# [Instructions for the task]
Please return every line of the records below that contains the word "width".

# [Records for this exercise]

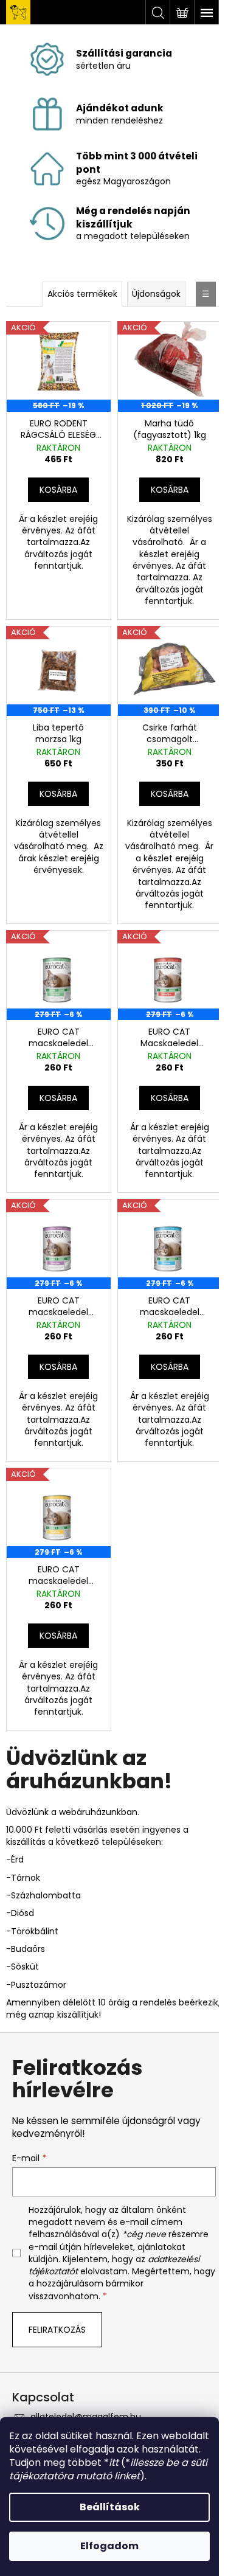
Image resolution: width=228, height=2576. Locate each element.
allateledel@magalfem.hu (85, 2417)
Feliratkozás (57, 2330)
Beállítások (110, 2507)
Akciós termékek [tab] (82, 294)
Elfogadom (109, 2546)
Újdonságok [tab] (156, 294)
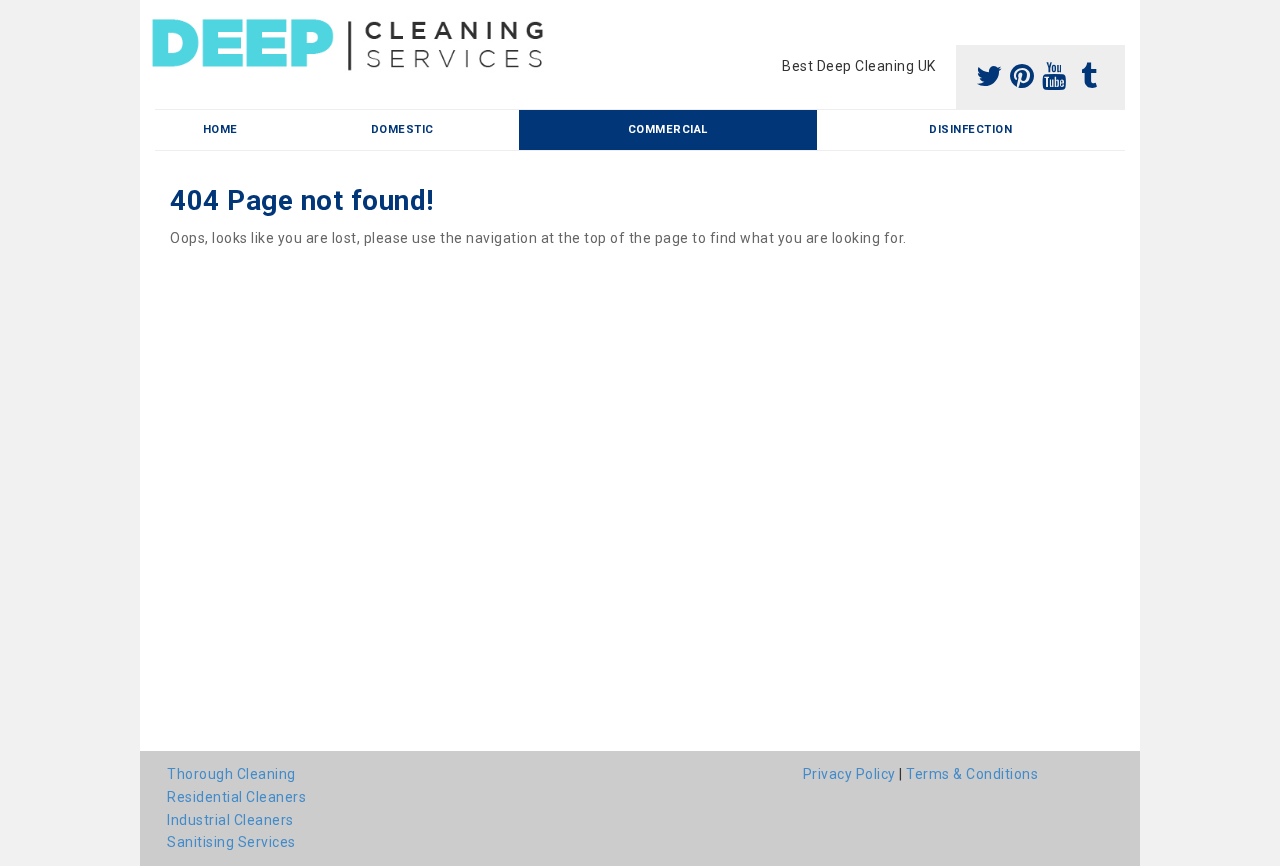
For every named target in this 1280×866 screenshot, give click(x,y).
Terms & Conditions (972, 774)
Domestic (402, 129)
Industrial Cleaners (230, 820)
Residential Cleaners (236, 797)
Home (220, 129)
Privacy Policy (849, 774)
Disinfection (970, 129)
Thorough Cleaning (231, 774)
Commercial (668, 129)
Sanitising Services (231, 842)
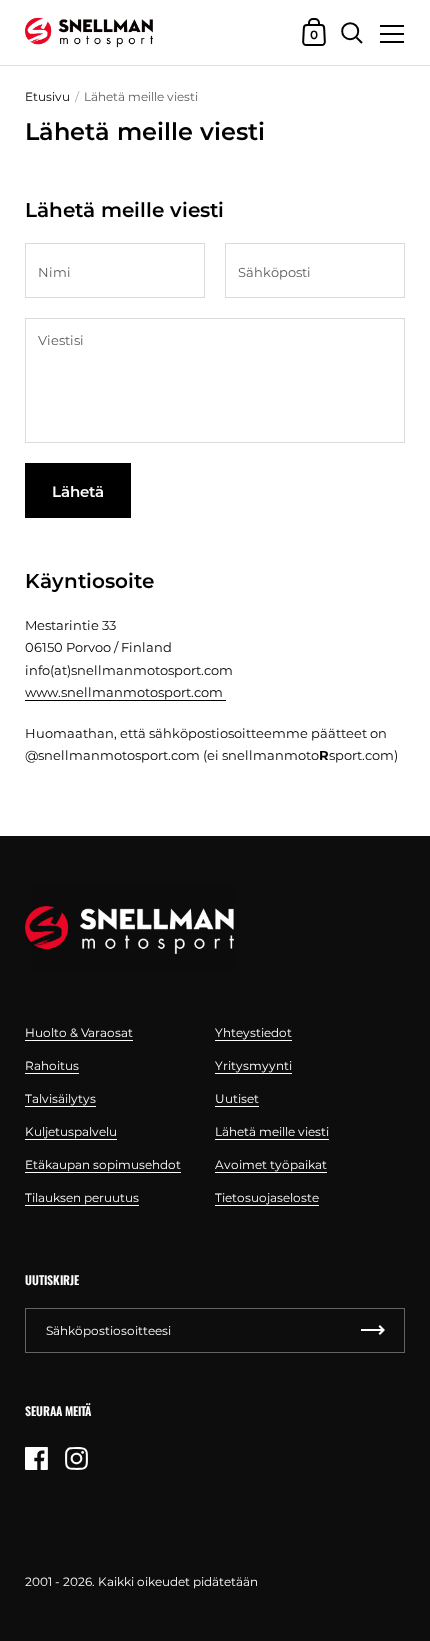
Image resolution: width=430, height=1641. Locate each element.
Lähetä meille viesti (272, 1131)
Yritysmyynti (253, 1065)
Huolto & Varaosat (79, 1032)
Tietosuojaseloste (267, 1197)
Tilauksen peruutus (82, 1197)
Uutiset (237, 1098)
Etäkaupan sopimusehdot (103, 1164)
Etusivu (47, 96)
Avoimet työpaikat (271, 1164)
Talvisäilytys (60, 1098)
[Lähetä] (373, 1330)
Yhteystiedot (253, 1032)
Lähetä (78, 491)
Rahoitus (52, 1065)
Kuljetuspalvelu (71, 1131)
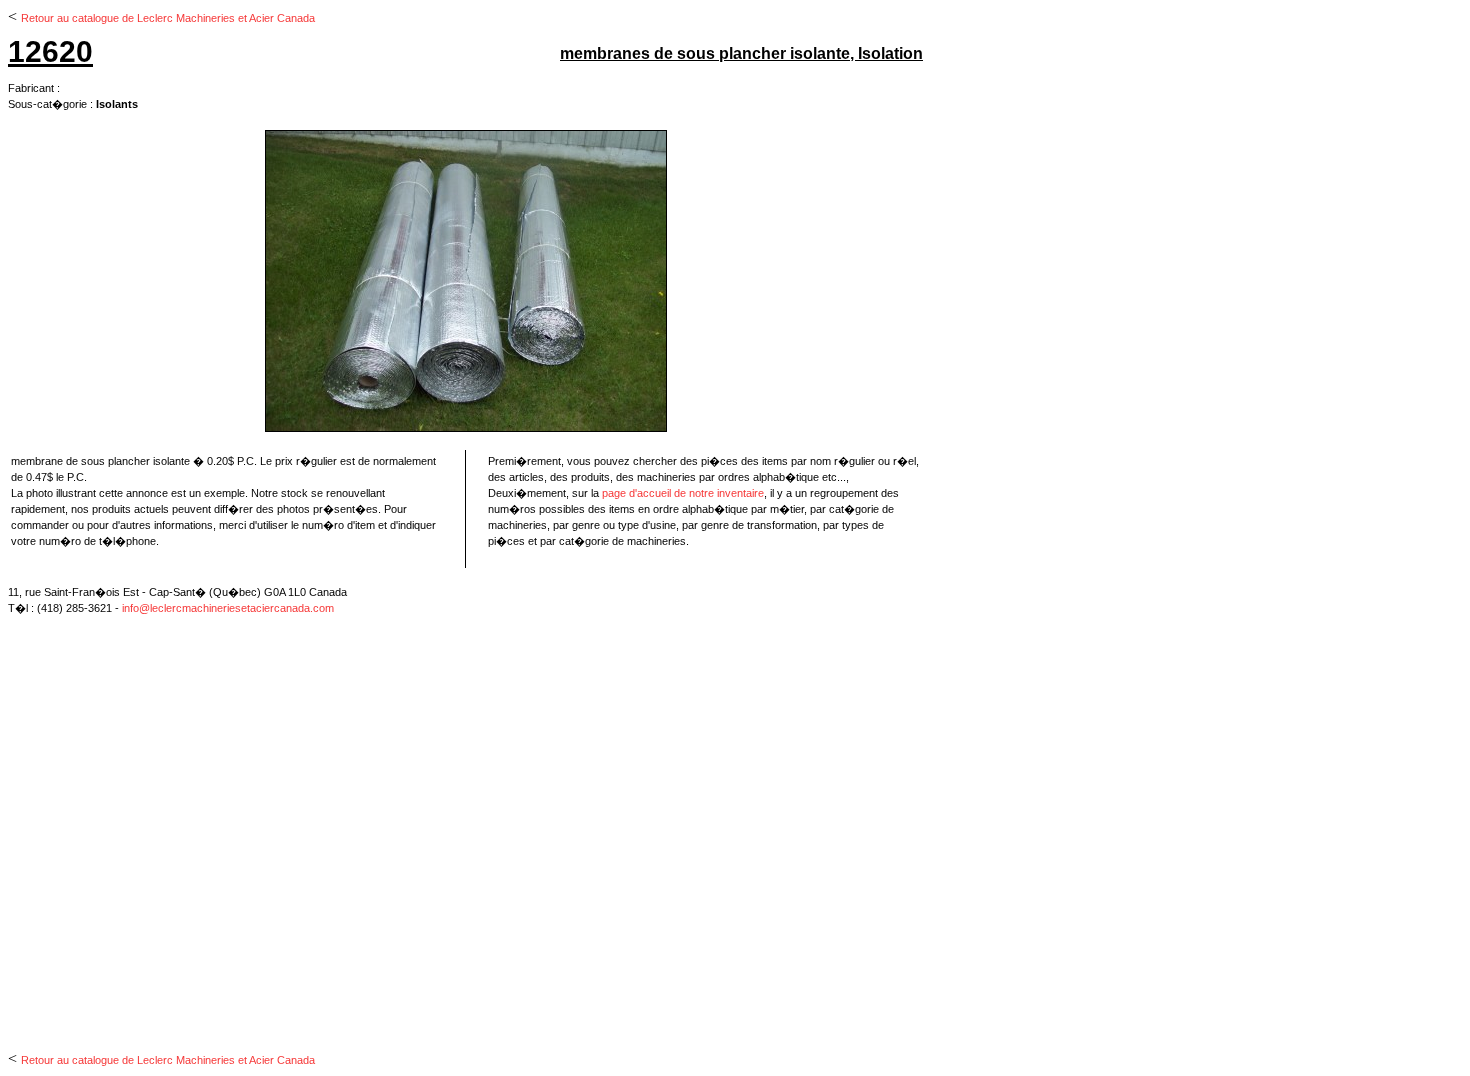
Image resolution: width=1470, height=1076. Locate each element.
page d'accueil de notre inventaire (683, 493)
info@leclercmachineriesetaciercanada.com (228, 608)
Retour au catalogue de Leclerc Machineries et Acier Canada (168, 18)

# [Answer to this problem]
Image resolution: width=228, height=2576. Locate each element.
Image resolution: width=430, height=1641. Locate each element.
Image resolution: width=1470, height=1076. Locate each element.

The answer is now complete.